Confus, furieux, Satrapoulos s’engouffra dans le monumental hall d’entrée où piétinaient une grappe d’invités dont le déguisement l’empêcha de les reconnaître. Sous leurs regards, il se sentit deviné, traqué. C’était horrible. Un instant, il dut dominer l’irrépressible désir de retourner au Pierre. Contrairement à d’autres seigneurs de moindre importance, qui se font une gloire de n’avoir jamais un sou sur eux — il les soupçonnait avec une pointe de mépris de n’en avoir pas davantage dans leur coffre — le Grec s’arrangeait toujours, même en maillot de bain, pour avoir contre la peau deux mille dollars au moins, plaqués sur sa hanche dans un étui de cellophane. Dans le monde entier, son visage, et son nom lui servaient de passeport et personne n’aurait manqué de tact au point de lui présenter une facture. Seulement, on ne sait jamais… Les fournisseurs faisaient suivre leurs factures au service comptable d’une de ses compagnies locales où elles étaient honorées rubis sur l’ongle.
Tout cela, du folklore. Ce qu’il lui fallait, ce qui l’excitait, c’était le contact délicieux du papier-monnaie. Chaque fois qu’il avait une rude partie à jouer, en amour ou en affaires, il se bourrait les poches, puisant des forces nouvelles en caressant ses livres, ses marks ou ses dollars dans le secret de ses vêtements.
L’ascenseur arrivait : ce fut plus fort que lui, il ne le prit pas.

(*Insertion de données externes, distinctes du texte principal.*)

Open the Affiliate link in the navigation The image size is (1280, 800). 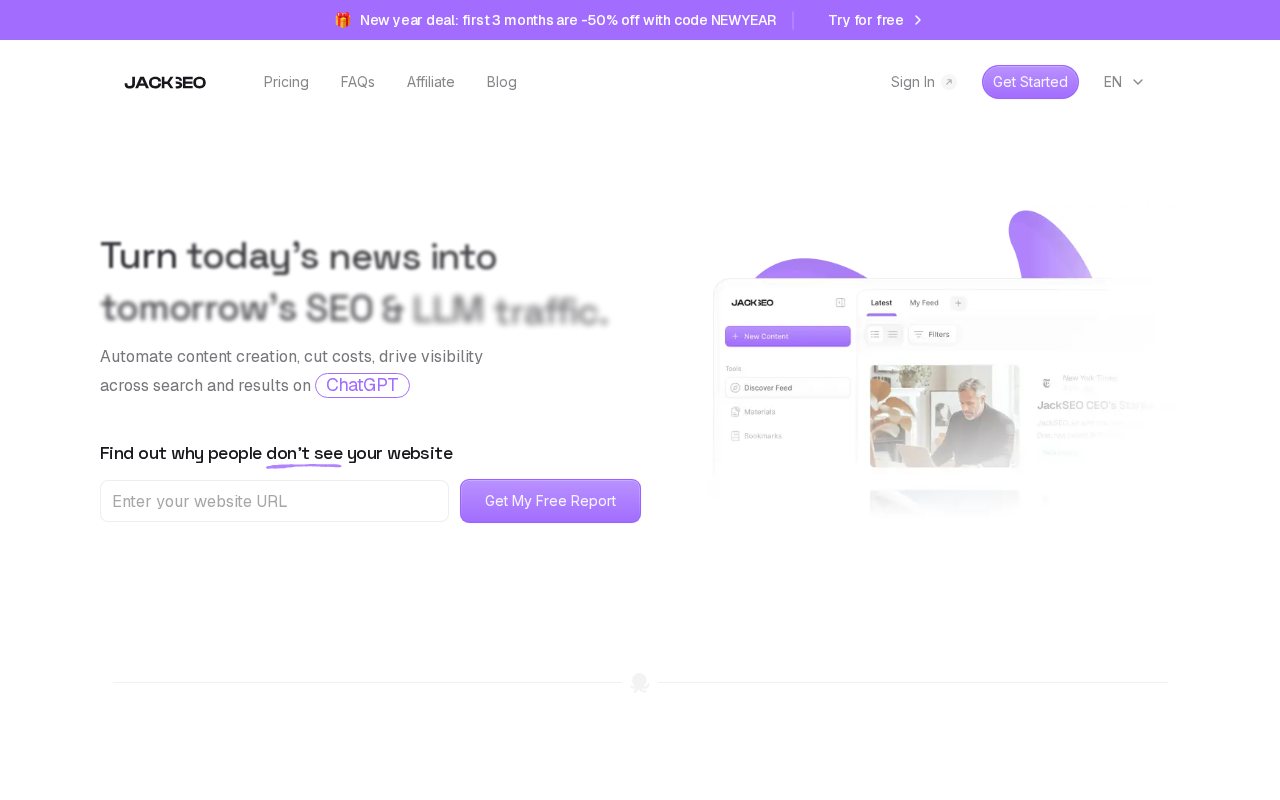(x=431, y=82)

Il tourna les talons et se dirigea au hasard dans l’immense couloir du rez-de-chaussée illuminé a giorno, jusqu’à ce qu’il trouve une porte marquée Men. Il s’engouffra dans les toilettes vides, s’enferma dans un cabinet. Fiévreusement, il ouvrit la petite boîte métallique au-dessus de la cuvette, s’empara d’une liasse de papier hygiénique et l’enfouit dans son pantalon, poche droite. Il tira la chasse d’eau, se composa un visage nonchalant et digne et sortit.